**Task goal**
Everything in the listing should be transcribed exactly, apart from the pictures.

**Data for review**
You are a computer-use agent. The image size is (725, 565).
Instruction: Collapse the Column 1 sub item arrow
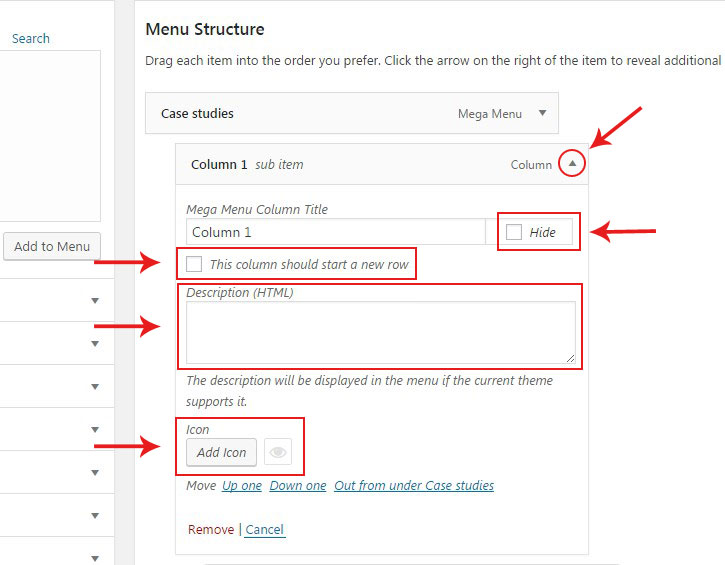click(572, 164)
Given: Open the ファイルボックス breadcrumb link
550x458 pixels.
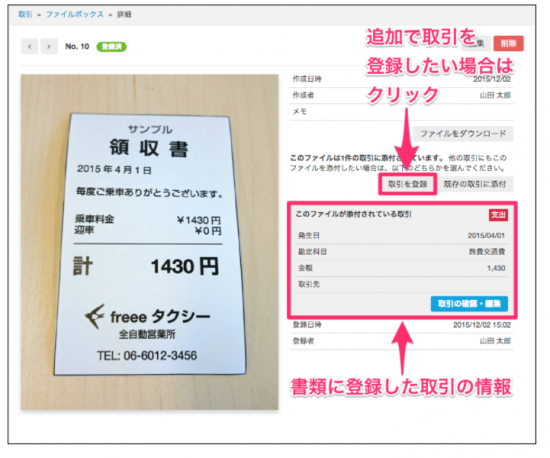Looking at the screenshot, I should coord(75,14).
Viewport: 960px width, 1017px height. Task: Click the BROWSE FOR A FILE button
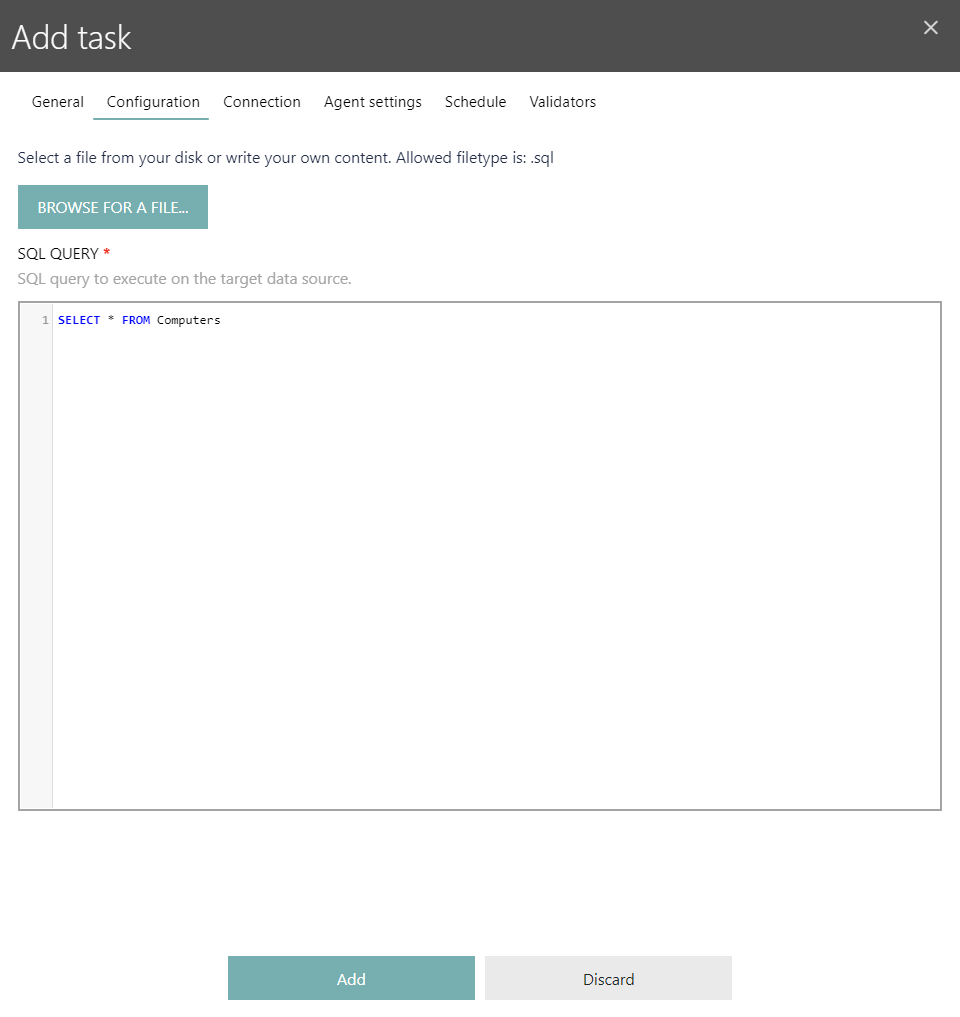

**Output for this exercise**
You are a computer-use agent. The image size is (725, 565).
Instruction: Collapse the Column 1 sub item arrow
click(572, 164)
Given: Open the ファイルボックス breadcrumb link
550x458 pixels.
Looking at the screenshot, I should coord(75,14).
Viewport: 960px width, 1017px height. Task: Click the BROWSE FOR A FILE button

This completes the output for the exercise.